Maybe i should send you the original SD card with the updatet .58 version from the Phoscon Gateway for inspection ?

A recently created backup file should be enough, if you send it to mpi@dresden-elektronik.de I can have a look and perhaps recreate parts of the setup in my test configuration.

Also if you can provide a log file with the following output, it might help to see what keeps deCONZ so busy:

deCONZ -platform minimal --dbg-info=2 --dbg-aps=1 --dbg-error=1 --http-port=80
manup commented 5 years ago

I can somewhat confirm the issue, my test instance of hass.io with deCONZ 2.05.58 currently burns cpu cycles at 100%.

image

Note this is a very small setup with just one, Ikea remote control. I have an idea what might happen here. Digging deeper ...

manup commented 5 years ago

By the way, can you please provide some details about your devices? Lights, sensors, etc.

jameshawkes commented 5 years ago

For me, its 2 IKEA 5-button remote controls and 4 IKEA motion sensors. No lights connected.

manup commented 5 years ago

I guess the poll manager timer runs non stop like a infinite loop since it has nothing to do :) Will add some small delay, this should fix the issue.

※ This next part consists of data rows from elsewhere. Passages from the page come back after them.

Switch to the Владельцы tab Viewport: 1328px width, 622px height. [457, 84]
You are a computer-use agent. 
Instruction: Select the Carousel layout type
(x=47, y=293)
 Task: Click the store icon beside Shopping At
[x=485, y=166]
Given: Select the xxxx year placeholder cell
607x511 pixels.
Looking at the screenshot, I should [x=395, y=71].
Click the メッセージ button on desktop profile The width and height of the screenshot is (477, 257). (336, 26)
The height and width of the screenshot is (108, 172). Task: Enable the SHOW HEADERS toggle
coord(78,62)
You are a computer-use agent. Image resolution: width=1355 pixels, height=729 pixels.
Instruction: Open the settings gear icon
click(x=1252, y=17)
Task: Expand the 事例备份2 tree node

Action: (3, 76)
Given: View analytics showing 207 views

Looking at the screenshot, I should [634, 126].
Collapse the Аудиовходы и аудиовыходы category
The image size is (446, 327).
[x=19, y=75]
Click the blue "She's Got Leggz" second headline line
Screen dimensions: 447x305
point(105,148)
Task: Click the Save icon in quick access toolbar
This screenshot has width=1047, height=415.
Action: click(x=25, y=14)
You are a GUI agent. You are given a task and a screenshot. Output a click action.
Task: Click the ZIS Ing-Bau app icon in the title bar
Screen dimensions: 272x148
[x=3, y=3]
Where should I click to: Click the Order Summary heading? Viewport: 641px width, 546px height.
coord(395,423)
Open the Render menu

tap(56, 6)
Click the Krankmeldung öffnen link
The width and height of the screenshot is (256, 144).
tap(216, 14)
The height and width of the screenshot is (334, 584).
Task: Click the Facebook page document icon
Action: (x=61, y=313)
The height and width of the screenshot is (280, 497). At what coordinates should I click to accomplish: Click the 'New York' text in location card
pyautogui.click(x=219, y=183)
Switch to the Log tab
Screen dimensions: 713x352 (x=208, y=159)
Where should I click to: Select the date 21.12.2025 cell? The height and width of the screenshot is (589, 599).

thecem commented 5 years ago

My setup: Tradfri Remote, Tradfri dimmer and 27 xiaomi aqara sensors. No Lights.

manup commented 5 years ago

2.05.59 is available now and should run smooth again

https://github.com/dresden-elektronik/deconz-rest-plugin/releases/tag/V2_05_59

thecem commented 5 years ago

After 24h I confirm the cpu load is back low like in .55.

Thanks a lot!

Ronoon commented 5 years ago

@manup i´ve setup a new Raspi with the latest deconz version and it is running @4-7% as usual So to this problem with the lxpanel now again down to 0% it looks like the configuration of the raspi setup had gone ballistic even with the rebooting etc. in my opinion this issue could be closed and thx again for your help

manup commented 5 years ago

Cool thanks, hope the cpu load stays calm on the new installation.